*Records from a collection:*
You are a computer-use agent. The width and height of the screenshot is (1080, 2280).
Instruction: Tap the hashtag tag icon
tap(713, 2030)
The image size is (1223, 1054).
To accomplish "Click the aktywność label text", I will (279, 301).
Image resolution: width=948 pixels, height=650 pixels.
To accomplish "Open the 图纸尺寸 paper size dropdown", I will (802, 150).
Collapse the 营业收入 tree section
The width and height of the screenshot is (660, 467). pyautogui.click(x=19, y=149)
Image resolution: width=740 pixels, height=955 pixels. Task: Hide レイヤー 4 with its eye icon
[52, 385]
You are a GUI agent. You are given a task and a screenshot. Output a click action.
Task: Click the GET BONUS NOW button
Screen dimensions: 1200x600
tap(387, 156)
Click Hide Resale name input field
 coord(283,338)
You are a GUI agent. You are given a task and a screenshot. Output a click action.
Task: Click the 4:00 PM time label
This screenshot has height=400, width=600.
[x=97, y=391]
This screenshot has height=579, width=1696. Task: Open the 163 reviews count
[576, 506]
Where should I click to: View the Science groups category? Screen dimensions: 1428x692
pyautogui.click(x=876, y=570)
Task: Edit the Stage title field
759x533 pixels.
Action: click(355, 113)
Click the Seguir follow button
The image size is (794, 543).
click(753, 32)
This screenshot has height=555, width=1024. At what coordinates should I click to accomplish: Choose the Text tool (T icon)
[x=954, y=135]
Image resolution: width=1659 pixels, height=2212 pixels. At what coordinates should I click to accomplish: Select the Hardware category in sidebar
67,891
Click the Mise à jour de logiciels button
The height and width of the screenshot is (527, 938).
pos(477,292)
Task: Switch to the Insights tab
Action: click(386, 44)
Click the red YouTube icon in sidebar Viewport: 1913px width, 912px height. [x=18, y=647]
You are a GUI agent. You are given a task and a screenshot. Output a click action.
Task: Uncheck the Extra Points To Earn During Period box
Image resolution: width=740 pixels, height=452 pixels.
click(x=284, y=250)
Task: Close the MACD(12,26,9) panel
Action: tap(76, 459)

*TASK BRIEF:*
Please quote the lines above word for word, all of them.

*EXERCISE RESPONSE:*
You are a computer-use agent. The width and height of the screenshot is (1080, 2280).
Instruction: Tap the hashtag tag icon
tap(713, 2030)
The image size is (1223, 1054).
To accomplish "Click the aktywność label text", I will (279, 301).
Image resolution: width=948 pixels, height=650 pixels.
To accomplish "Open the 图纸尺寸 paper size dropdown", I will (802, 150).
Collapse the 营业收入 tree section
The width and height of the screenshot is (660, 467). pyautogui.click(x=19, y=149)
Image resolution: width=740 pixels, height=955 pixels. Task: Hide レイヤー 4 with its eye icon
[52, 385]
You are a GUI agent. You are given a task and a screenshot. Output a click action.
Task: Click the GET BONUS NOW button
Screen dimensions: 1200x600
tap(387, 156)
Click Hide Resale name input field
 coord(283,338)
You are a GUI agent. You are given a task and a screenshot. Output a click action.
Task: Click the 4:00 PM time label
This screenshot has height=400, width=600.
[x=97, y=391]
This screenshot has height=579, width=1696. Task: Open the 163 reviews count
[576, 506]
Where should I click to: View the Science groups category? Screen dimensions: 1428x692
pyautogui.click(x=876, y=570)
Task: Edit the Stage title field
759x533 pixels.
Action: click(355, 113)
Click the Seguir follow button
The image size is (794, 543).
click(753, 32)
This screenshot has height=555, width=1024. At what coordinates should I click to accomplish: Choose the Text tool (T icon)
[x=954, y=135]
Image resolution: width=1659 pixels, height=2212 pixels. At what coordinates should I click to accomplish: Select the Hardware category in sidebar
67,891
Click the Mise à jour de logiciels button
The height and width of the screenshot is (527, 938).
pos(477,292)
Task: Switch to the Insights tab
Action: click(386, 44)
Click the red YouTube icon in sidebar Viewport: 1913px width, 912px height. [x=18, y=647]
You are a GUI agent. You are given a task and a screenshot. Output a click action.
Task: Uncheck the Extra Points To Earn During Period box
Image resolution: width=740 pixels, height=452 pixels.
click(x=284, y=250)
Task: Close the MACD(12,26,9) panel
Action: tap(76, 459)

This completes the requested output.